## Exercise aim
I'd like the records transcribed exactly, leaving the images out.

------------------------------------

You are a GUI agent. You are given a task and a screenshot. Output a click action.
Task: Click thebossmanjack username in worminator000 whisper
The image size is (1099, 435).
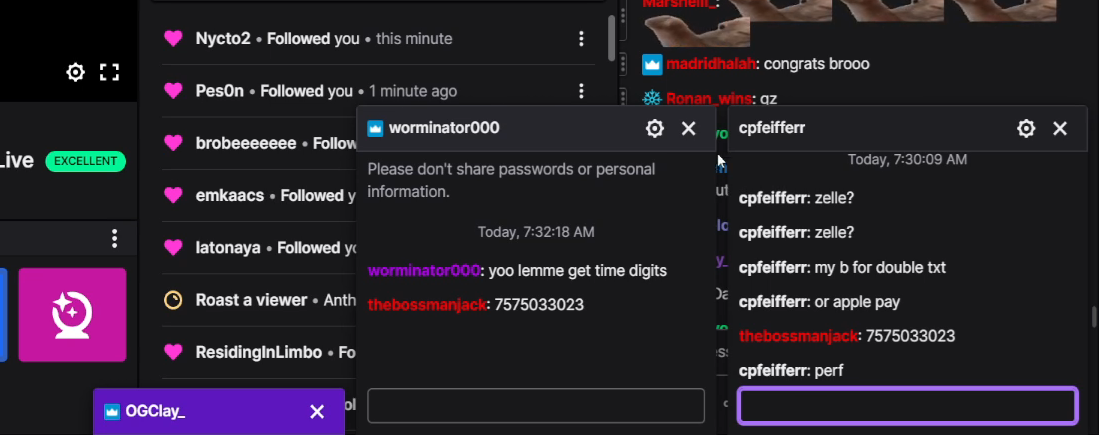[427, 305]
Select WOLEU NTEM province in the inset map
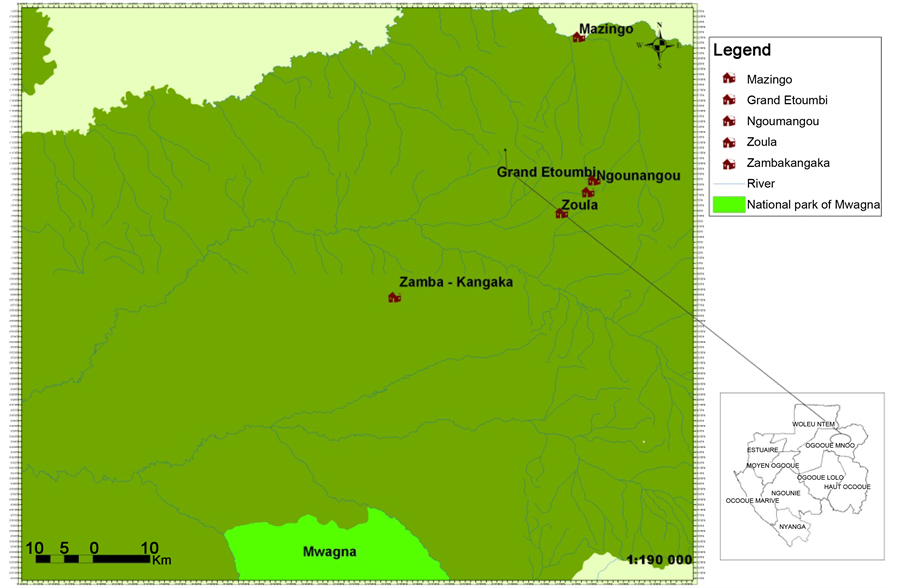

------------------------------------

## Written solution
You are a GUI agent. You are given a task and a screenshot. Output a click action.
Task: Click thebossmanjack username in worminator000 whisper
The image size is (1099, 435).
[427, 305]
Select WOLEU NTEM province in the inset map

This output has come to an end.